*** Opening SUPPLIED MATERIAL ***

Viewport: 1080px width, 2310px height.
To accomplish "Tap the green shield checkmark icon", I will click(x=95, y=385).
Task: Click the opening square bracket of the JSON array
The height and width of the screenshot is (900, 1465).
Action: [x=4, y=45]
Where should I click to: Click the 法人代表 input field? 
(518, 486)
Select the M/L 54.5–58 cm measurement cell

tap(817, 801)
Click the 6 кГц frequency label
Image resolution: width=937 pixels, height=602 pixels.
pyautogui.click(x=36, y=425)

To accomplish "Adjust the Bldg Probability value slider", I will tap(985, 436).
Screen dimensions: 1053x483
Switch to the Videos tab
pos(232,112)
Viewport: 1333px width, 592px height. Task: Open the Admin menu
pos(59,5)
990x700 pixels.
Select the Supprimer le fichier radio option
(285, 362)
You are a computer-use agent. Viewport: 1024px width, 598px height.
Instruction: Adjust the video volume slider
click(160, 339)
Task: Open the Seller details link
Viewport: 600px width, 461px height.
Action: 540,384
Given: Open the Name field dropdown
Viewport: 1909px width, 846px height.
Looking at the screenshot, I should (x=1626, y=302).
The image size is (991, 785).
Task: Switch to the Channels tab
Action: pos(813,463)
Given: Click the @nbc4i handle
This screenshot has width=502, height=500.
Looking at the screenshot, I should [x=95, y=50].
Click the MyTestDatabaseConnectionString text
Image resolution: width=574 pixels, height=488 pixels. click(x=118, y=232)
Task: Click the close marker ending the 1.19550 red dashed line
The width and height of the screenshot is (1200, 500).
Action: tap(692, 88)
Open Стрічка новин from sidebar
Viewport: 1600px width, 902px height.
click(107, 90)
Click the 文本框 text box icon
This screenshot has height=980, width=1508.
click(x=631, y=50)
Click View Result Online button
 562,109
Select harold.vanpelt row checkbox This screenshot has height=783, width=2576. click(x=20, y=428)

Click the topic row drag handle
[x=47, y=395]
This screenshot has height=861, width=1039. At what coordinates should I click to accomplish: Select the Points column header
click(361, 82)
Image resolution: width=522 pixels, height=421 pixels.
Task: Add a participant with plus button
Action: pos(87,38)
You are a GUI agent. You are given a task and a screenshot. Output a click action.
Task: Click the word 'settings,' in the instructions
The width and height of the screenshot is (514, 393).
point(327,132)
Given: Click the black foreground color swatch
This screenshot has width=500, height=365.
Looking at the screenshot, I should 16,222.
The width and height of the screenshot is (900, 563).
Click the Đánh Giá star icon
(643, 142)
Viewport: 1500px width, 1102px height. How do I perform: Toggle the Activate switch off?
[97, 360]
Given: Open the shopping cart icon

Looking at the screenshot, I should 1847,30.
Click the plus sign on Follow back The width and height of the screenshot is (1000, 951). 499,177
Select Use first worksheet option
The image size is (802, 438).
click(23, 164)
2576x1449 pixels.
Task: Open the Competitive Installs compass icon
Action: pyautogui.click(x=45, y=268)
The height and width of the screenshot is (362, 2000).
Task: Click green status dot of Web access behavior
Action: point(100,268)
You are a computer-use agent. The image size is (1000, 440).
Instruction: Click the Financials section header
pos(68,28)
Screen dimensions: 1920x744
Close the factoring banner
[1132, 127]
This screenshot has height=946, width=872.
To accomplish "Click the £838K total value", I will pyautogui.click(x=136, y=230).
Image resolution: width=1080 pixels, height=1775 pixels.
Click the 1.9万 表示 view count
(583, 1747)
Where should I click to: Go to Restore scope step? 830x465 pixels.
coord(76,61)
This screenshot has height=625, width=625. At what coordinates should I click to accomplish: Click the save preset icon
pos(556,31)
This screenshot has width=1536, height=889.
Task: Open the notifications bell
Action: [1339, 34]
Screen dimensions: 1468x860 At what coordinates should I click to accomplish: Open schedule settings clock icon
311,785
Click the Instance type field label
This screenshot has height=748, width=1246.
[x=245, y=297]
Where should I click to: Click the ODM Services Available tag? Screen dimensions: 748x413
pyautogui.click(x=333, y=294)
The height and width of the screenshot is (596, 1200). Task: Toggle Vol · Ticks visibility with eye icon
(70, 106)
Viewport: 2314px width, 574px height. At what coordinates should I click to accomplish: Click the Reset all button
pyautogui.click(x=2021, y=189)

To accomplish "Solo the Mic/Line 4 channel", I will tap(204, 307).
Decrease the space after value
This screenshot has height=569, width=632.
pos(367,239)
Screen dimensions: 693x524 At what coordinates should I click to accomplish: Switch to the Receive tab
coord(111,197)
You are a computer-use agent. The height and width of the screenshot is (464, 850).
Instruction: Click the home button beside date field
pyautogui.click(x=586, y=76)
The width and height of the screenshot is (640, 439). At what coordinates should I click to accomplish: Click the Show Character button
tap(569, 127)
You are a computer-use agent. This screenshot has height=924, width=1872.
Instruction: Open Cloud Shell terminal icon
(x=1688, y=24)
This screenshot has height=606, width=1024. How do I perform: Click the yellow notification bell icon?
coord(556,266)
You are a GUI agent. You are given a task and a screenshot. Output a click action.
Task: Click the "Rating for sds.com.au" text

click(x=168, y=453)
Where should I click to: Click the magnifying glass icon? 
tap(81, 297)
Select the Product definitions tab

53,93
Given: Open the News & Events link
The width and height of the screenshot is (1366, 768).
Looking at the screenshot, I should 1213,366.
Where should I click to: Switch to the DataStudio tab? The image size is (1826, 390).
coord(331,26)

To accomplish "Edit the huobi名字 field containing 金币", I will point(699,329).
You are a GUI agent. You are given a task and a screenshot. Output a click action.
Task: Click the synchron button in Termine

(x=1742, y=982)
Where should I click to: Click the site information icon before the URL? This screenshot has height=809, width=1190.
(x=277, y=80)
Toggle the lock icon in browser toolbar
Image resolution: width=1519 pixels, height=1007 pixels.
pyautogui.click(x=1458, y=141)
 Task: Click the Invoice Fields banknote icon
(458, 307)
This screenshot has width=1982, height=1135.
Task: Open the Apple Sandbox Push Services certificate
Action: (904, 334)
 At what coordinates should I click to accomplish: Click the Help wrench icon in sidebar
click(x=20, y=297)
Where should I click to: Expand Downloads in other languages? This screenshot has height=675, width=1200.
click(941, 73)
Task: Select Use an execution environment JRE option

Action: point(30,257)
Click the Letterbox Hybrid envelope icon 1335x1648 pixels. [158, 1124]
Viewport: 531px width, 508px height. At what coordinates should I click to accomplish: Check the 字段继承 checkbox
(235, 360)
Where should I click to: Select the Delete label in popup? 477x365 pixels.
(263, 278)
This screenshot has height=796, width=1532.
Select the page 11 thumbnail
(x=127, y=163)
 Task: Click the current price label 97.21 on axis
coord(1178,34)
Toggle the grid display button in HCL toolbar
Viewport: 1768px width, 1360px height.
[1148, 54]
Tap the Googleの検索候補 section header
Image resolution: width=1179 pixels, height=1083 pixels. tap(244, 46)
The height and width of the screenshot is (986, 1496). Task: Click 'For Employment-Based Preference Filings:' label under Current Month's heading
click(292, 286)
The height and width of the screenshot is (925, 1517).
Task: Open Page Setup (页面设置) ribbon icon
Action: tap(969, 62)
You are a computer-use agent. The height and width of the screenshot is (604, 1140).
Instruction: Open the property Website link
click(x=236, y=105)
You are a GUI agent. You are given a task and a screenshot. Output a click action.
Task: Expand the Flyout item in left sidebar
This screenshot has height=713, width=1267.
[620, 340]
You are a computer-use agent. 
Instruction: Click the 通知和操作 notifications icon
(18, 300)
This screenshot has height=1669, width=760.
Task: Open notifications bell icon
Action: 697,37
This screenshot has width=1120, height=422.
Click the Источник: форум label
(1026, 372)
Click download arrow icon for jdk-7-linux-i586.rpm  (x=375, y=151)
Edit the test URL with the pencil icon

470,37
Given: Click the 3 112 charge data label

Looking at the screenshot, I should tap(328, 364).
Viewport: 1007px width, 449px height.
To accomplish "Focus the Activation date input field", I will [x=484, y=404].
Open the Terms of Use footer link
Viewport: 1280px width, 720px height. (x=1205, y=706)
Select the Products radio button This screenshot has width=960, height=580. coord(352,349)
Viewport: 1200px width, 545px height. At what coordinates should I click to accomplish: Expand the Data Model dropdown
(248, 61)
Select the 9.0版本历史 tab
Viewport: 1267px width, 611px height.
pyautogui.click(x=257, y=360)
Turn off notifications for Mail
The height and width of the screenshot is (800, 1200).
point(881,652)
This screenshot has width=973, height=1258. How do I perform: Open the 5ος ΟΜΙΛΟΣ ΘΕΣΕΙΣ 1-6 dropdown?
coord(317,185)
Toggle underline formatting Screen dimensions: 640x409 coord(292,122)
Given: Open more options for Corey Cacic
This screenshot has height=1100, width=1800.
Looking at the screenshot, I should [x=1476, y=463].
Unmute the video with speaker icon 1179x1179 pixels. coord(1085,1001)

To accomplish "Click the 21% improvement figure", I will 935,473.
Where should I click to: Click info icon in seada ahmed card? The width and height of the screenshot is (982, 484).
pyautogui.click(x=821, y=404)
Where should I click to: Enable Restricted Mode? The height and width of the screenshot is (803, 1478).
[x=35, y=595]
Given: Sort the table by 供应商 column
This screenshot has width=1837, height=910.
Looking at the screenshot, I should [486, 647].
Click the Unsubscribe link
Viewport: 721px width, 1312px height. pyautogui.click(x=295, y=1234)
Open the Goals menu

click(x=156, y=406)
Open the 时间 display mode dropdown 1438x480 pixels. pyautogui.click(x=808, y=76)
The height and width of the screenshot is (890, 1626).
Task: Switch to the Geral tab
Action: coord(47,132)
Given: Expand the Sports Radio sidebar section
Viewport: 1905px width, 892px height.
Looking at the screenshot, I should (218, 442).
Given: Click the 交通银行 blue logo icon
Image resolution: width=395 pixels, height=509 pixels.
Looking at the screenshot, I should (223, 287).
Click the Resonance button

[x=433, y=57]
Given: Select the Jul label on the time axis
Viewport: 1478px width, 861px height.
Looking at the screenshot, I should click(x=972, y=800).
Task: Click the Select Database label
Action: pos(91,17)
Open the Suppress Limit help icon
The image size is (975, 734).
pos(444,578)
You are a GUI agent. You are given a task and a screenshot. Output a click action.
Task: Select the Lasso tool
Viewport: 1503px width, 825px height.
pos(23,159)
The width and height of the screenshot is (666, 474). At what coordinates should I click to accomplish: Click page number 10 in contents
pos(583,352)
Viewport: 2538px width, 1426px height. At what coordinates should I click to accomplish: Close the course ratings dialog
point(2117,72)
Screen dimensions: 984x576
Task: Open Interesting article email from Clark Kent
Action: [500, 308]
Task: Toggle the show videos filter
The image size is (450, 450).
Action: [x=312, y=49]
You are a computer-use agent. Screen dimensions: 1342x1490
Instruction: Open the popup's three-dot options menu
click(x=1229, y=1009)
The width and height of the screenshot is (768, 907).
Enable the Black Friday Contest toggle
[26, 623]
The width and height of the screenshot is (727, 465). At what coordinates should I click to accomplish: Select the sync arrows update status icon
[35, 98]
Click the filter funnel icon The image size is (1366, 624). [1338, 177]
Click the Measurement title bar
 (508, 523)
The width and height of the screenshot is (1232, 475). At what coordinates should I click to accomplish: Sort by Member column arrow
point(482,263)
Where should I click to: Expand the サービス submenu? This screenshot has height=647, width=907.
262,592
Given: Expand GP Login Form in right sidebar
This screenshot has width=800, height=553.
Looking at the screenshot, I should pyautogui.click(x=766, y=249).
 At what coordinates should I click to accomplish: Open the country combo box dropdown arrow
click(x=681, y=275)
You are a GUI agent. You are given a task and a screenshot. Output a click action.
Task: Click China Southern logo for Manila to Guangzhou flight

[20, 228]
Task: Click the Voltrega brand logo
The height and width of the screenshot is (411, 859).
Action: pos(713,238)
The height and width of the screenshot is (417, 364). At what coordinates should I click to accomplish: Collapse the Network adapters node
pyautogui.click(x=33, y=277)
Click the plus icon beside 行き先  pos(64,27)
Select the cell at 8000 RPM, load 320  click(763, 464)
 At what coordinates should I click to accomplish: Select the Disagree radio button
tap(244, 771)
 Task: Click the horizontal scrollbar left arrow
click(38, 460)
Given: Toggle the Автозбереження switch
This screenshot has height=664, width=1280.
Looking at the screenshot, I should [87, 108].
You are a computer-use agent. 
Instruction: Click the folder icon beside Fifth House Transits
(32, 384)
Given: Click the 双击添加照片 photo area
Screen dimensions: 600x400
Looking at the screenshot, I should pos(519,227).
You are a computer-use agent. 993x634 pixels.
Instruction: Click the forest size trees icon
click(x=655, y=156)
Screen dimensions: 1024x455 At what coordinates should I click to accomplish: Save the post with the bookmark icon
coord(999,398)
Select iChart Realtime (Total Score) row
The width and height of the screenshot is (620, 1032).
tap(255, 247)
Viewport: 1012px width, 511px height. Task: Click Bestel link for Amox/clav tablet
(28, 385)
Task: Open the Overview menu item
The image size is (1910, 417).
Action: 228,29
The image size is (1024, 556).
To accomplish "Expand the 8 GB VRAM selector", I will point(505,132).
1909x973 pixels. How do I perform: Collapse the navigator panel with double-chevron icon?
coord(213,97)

*** Closing SUPPLIED MATERIAL ***

PROBLEM TO WORK ON => If a line in the records has the word "value", copy that line.

TASK RESPONSE =>
To accomplish "Adjust the Bldg Probability value slider", I will tap(985, 436).
To accomplish "Click the £838K total value", I will pyautogui.click(x=136, y=230).
Decrease the space after value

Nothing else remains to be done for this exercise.